Di Lorenzo Cremonesi da Corriere della Sera del 4 ottobre 2016
Ha avuto il coraggio inusitato di sfidare il regime siriano, la sua famigerata polizia segreta, le maglie strette degli informatori, le minacce dei carnefici e rivelare al mondo gli orrori della tortura nelle carceri di Bashar Assad. «Caesar», come è universalmente conosciuto, passa alla storia come un giusto del Medio Oriente.
Ma oggi, tre anni dopo la sua fuga in Occidente con le 55.000 foto che denunciavano la violenza brutale del regime, Caesar è un uomo solo (per vederle, qui il link), deluso, amareggiato dall’idea di essere stato per molti aspetti messo da parte, se non dimenticato.
«Con il suo lavoro pensava di poter finalmente cambiare le cose, mettere fine alle torture, denunciare i crimini e mobilitare le opinioni pubbliche internazionali.
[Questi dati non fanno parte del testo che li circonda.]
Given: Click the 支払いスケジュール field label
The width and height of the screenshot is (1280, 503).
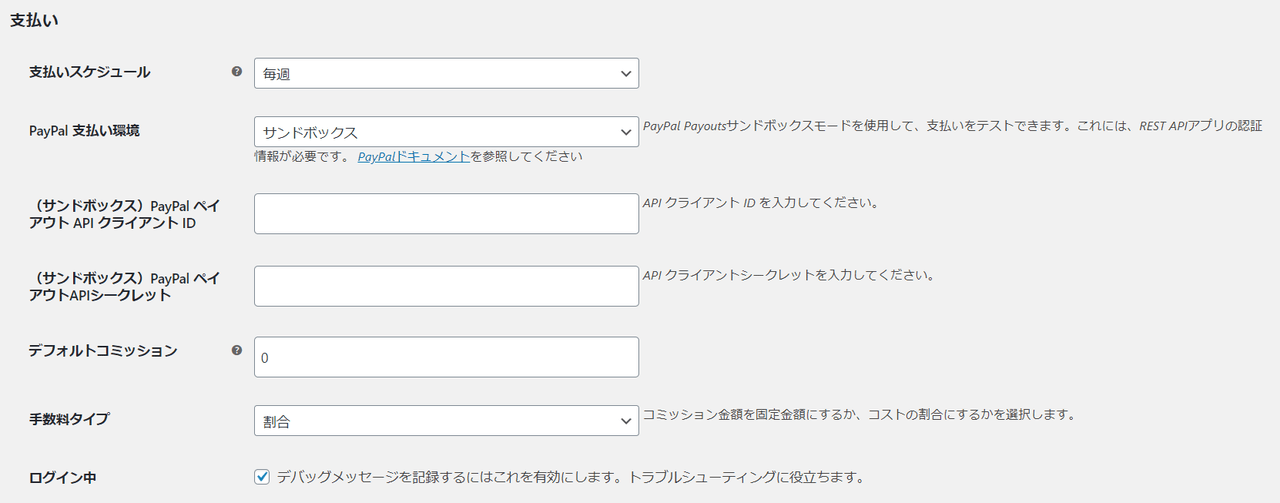Looking at the screenshot, I should (x=90, y=72).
E invece si trova a vivere braccato in una città europea, mentre assiste impotente al dramma sempre più grave che insanguina il suo Paese e adesso si concentra nei feroci bombardamenti del regime e dei russi contro i quartieri orientali di Aleppo», ci ha spiegato Mouaz Moustafa, 31enne siriano attivista per i diritti umani che si occupa delle diffusione delle foto dell’amico e compagno di lotta.
L’incontro è avvenuto alla conferenza stampa di presentazione della mostra dedicata alle foto a Roma. L’occasione è importante per l’Italia, ma costituisce anche una nuova denuncia per la ritrosia con il nostro Paese ha trattato le foto. In passato si era infatti pensato di esporle in parlamento, come del resto era già avvenuto nelle sale del palazzo delle Nazioni Unite a New York, oltre che in quelle dei parlamenti britannico ed europeo. Ma poi per motivi di opportunità, con la spiegazione che le immagini sono «troppo crude», l’iniziativa era stata bloccata.
Ora se ne fanno carico la Federazione della Stampa Italiana, assieme a Amnesty International Italia, la Federazione degli Organismi Cristiani (Focsiv), Un Ponte Per e l’Unione delle Università del Mediterraneo.
Da mercoledì 5 a domenica 9, almeno 29 di quelle che illustrano l’immensa galleria degli orrori imposti dal regime sulla sua popolazione, saranno esposte al museo Maxxi di Roma. Le foto sono dunque ben note da tempo a chiunque si occupa di Siria. Come del resto lo è la vicenda di questo cittadino siriano che riceve l’ordine di documentare per via fotografica i decessi dei torturati dall’inizio della rivolta popolare nel marzo 2011 e due anni dopo decide che gli orrori sono troppo gravi e su larga scala per non cercare di denunciarli.
Secondo gli esperti, e contro tutti i tentativi da parte del regime di Damasco di bollarli come falsi, le immagini sono quelle di 6.786 morti, dei quali quasi 800 identificati. I cadaveri sono ridotti spesso a monconi sanguinolenti, molti hanno gli occhi strappati, hanno subito scosse elettriche ai genitali, riportano bruciature, segni di percosse gravi su tutto il corpo. Eppure, sono proprio l’aggravarsi della guerra in Siria, le continue e sempre più gravi violazioni contro i diritti umani più elementari, il metodico bombardamento di ospedali e qualsiasi tipo di assistenza medica e umanitaria nelle zone controllate dalle milizie ribelli, a spiegare i motivi della «depressione» di Caesar.
«Ha incontrato tanti politici europei. Negli Stati Uniti è stato ascoltato dal Congresso, dai militari al Pentagono ed è stato persino ricevuto alla Casa Bianca. Ma nel concreto nessuno fa nulla. Tante belle promesse e poco più», dicono ancora gli attivisti che tentano di mantenere viva la sua denuncia. Alla conferenza stampa di presentazione è stato tra l’altro osservato che Caesar cominciò a riprendere le immagini dei torturati sin dalle prime battute delle rivolte, quando le manifestazioni erano ancora pacifiche, non esistevano Isis e neppure i gruppi qaedisti come Al Nusra. Ciò per sottolineare che fu proprio la brutalità della repressione governativa a innescare il circolo della violenza. E nessuno è mai stato punito.